* Problem description
Once the line containing "Viewport: 901px width, 440px height." is found in the data below, repeat it and every later line exactly, leaving the pictures out.

* Data extract
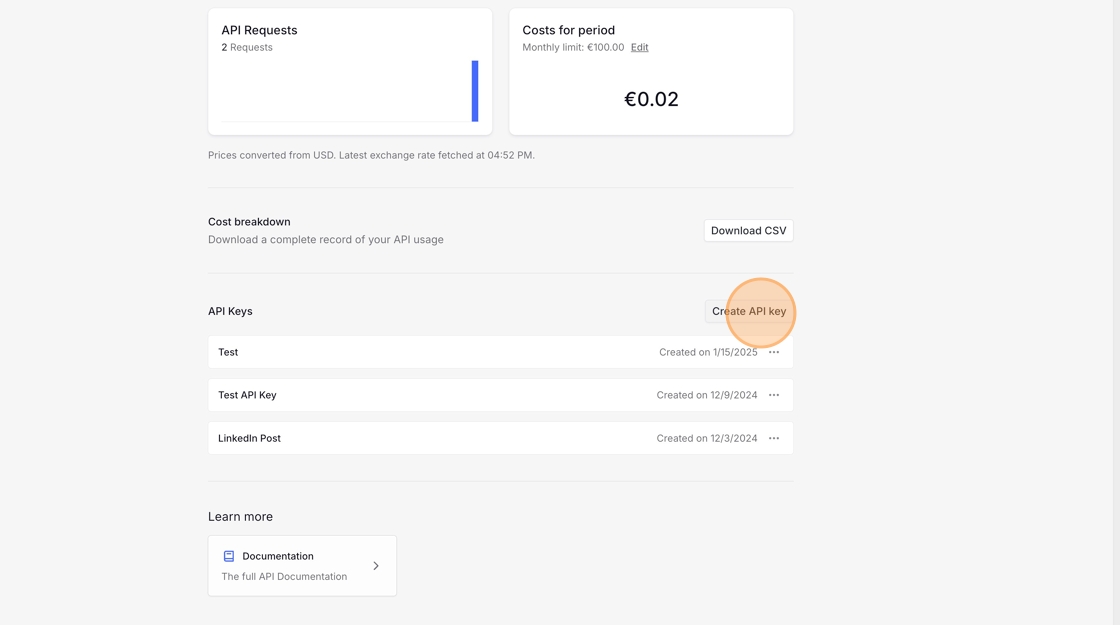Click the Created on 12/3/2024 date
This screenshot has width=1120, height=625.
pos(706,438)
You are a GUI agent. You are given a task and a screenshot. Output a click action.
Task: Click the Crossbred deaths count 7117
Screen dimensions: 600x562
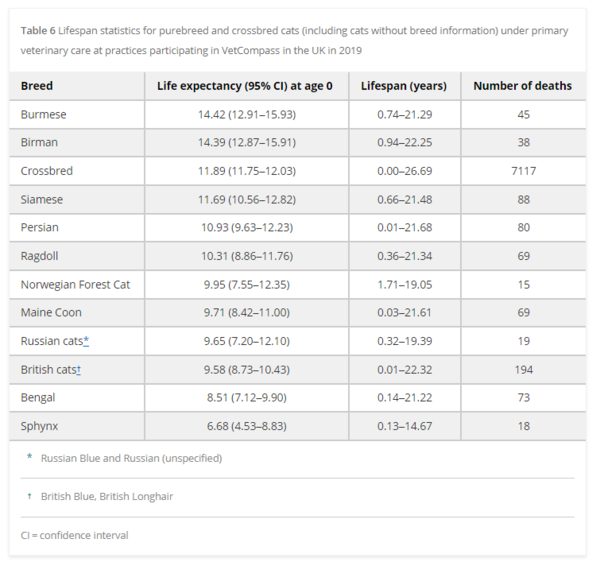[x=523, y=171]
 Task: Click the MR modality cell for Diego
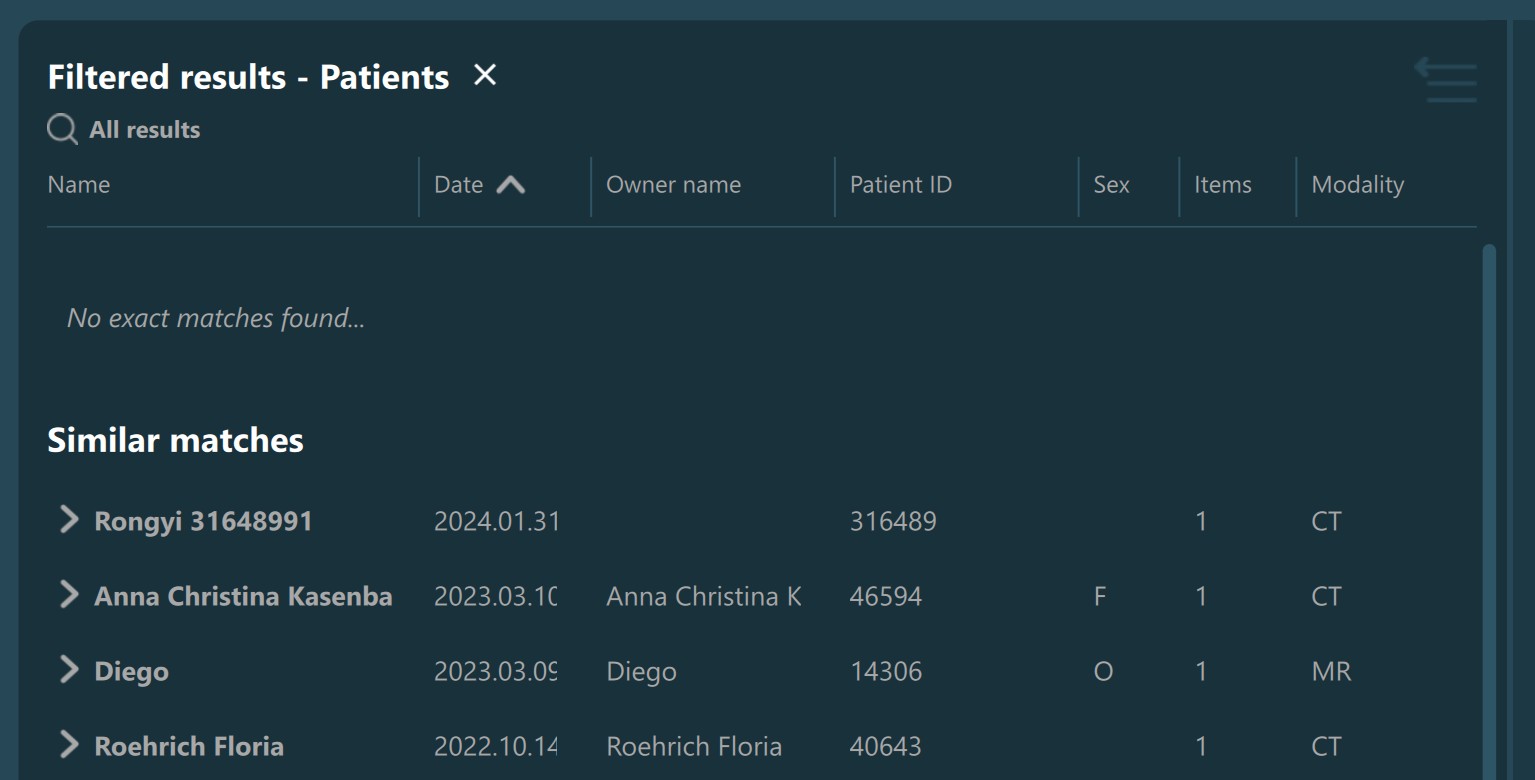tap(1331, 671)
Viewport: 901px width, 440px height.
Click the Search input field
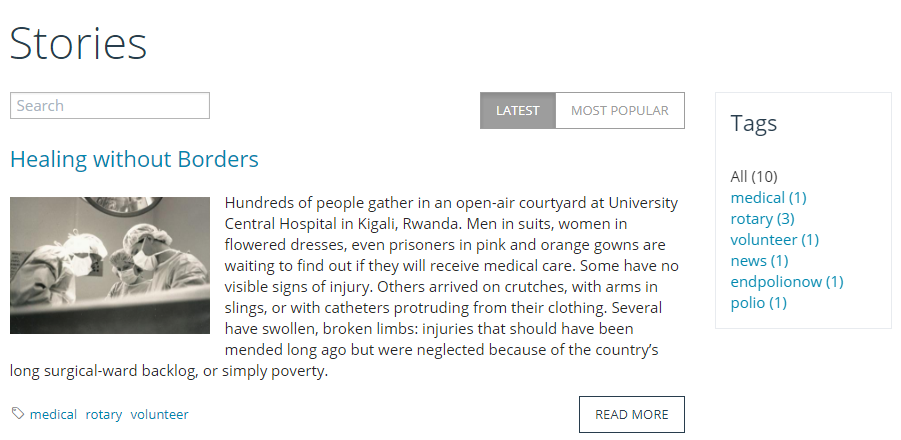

* Your solution
Viewport: 901px width, 440px height.
Click the Search input field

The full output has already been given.